■ WHAT YOU ARE ASKED TO DO: All of the data must be returned word for word.

[Extracted data entries]

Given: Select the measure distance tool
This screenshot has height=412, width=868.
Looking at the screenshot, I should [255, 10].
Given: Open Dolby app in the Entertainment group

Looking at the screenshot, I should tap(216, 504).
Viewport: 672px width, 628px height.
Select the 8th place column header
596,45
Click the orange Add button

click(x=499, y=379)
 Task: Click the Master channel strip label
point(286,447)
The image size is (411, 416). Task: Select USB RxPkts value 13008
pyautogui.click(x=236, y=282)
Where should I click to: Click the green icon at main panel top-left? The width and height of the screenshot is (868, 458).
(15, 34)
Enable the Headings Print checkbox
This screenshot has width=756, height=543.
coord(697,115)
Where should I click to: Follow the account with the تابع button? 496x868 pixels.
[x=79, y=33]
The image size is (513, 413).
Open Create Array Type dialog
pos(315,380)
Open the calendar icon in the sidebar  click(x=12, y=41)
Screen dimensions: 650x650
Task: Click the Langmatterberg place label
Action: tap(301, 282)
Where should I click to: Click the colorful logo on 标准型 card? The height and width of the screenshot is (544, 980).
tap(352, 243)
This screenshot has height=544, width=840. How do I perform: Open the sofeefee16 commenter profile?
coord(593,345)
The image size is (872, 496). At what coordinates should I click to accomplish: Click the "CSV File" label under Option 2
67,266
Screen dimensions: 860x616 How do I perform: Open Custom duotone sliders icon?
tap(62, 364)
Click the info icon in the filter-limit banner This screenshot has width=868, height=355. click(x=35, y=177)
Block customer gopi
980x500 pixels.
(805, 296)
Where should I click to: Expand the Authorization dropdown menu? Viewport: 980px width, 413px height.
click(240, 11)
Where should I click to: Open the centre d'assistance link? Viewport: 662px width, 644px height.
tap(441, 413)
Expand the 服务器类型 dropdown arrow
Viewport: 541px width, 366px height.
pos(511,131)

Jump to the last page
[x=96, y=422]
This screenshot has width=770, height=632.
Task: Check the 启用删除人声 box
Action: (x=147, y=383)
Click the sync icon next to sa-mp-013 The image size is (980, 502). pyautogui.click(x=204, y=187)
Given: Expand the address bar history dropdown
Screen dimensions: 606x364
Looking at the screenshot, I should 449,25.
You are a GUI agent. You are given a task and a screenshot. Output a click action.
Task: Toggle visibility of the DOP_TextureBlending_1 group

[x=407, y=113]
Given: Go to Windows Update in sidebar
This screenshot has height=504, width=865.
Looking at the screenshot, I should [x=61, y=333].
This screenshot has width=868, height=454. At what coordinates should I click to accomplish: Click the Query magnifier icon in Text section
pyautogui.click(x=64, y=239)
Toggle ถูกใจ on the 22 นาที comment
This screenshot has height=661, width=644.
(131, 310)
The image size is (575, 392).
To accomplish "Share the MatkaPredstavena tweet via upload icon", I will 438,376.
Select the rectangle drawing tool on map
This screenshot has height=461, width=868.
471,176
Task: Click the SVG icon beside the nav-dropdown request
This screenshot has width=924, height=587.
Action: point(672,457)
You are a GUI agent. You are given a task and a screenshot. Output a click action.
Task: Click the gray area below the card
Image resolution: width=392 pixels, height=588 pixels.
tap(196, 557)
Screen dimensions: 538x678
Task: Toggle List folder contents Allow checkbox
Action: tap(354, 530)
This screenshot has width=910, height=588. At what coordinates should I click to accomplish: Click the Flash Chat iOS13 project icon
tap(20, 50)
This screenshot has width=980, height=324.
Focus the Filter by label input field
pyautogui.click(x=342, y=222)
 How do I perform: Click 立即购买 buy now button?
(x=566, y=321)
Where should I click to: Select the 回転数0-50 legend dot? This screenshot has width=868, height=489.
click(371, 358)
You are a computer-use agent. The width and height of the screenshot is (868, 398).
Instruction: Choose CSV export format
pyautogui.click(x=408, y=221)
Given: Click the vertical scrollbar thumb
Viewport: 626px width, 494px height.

■ SOLVED PROBLEM:
Given: Select the measure distance tool
This screenshot has height=412, width=868.
Looking at the screenshot, I should [255, 10].
Given: Open Dolby app in the Entertainment group

Looking at the screenshot, I should tap(216, 504).
Viewport: 672px width, 628px height.
Select the 8th place column header
596,45
Click the orange Add button

click(x=499, y=379)
 Task: Click the Master channel strip label
point(286,447)
The image size is (411, 416). Task: Select USB RxPkts value 13008
pyautogui.click(x=236, y=282)
Where should I click to: Click the green icon at main panel top-left? The width and height of the screenshot is (868, 458).
(15, 34)
Enable the Headings Print checkbox
This screenshot has width=756, height=543.
coord(697,115)
Where should I click to: Follow the account with the تابع button? 496x868 pixels.
[x=79, y=33]
The image size is (513, 413).
Open Create Array Type dialog
pos(315,380)
Open the calendar icon in the sidebar  click(x=12, y=41)
Screen dimensions: 650x650
Task: Click the Langmatterberg place label
Action: tap(301, 282)
Where should I click to: Click the colorful logo on 标准型 card? The height and width of the screenshot is (544, 980).
tap(352, 243)
This screenshot has height=544, width=840. How do I perform: Open the sofeefee16 commenter profile?
coord(593,345)
The image size is (872, 496). At what coordinates should I click to accomplish: Click the "CSV File" label under Option 2
67,266
Screen dimensions: 860x616 How do I perform: Open Custom duotone sliders icon?
tap(62, 364)
Click the info icon in the filter-limit banner This screenshot has width=868, height=355. click(x=35, y=177)
Block customer gopi
980x500 pixels.
(805, 296)
Where should I click to: Expand the Authorization dropdown menu? Viewport: 980px width, 413px height.
click(240, 11)
Where should I click to: Open the centre d'assistance link? Viewport: 662px width, 644px height.
tap(441, 413)
Expand the 服务器类型 dropdown arrow
Viewport: 541px width, 366px height.
pos(511,131)

Jump to the last page
[x=96, y=422]
This screenshot has width=770, height=632.
Task: Check the 启用删除人声 box
Action: (x=147, y=383)
Click the sync icon next to sa-mp-013 The image size is (980, 502). pyautogui.click(x=204, y=187)
Given: Expand the address bar history dropdown
Screen dimensions: 606x364
Looking at the screenshot, I should 449,25.
You are a GUI agent. You are given a task and a screenshot. Output a click action.
Task: Toggle visibility of the DOP_TextureBlending_1 group

[x=407, y=113]
Given: Go to Windows Update in sidebar
This screenshot has height=504, width=865.
Looking at the screenshot, I should [x=61, y=333].
This screenshot has width=868, height=454. At what coordinates should I click to accomplish: Click the Query magnifier icon in Text section
pyautogui.click(x=64, y=239)
Toggle ถูกใจ on the 22 นาที comment
This screenshot has height=661, width=644.
(131, 310)
The image size is (575, 392).
To accomplish "Share the MatkaPredstavena tweet via upload icon", I will 438,376.
Select the rectangle drawing tool on map
This screenshot has height=461, width=868.
471,176
Task: Click the SVG icon beside the nav-dropdown request
This screenshot has width=924, height=587.
Action: point(672,457)
You are a GUI agent. You are given a task and a screenshot. Output a click action.
Task: Click the gray area below the card
Image resolution: width=392 pixels, height=588 pixels.
tap(196, 557)
Screen dimensions: 538x678
Task: Toggle List folder contents Allow checkbox
Action: tap(354, 530)
This screenshot has width=910, height=588. At what coordinates should I click to accomplish: Click the Flash Chat iOS13 project icon
tap(20, 50)
This screenshot has width=980, height=324.
Focus the Filter by label input field
pyautogui.click(x=342, y=222)
 How do I perform: Click 立即购买 buy now button?
(x=566, y=321)
Where should I click to: Select the 回転数0-50 legend dot? This screenshot has width=868, height=489.
click(371, 358)
You are a computer-use agent. The width and height of the screenshot is (868, 398).
Instruction: Choose CSV export format
pyautogui.click(x=408, y=221)
Given: Click the vertical scrollbar thumb
Viewport: 626px width, 494px height.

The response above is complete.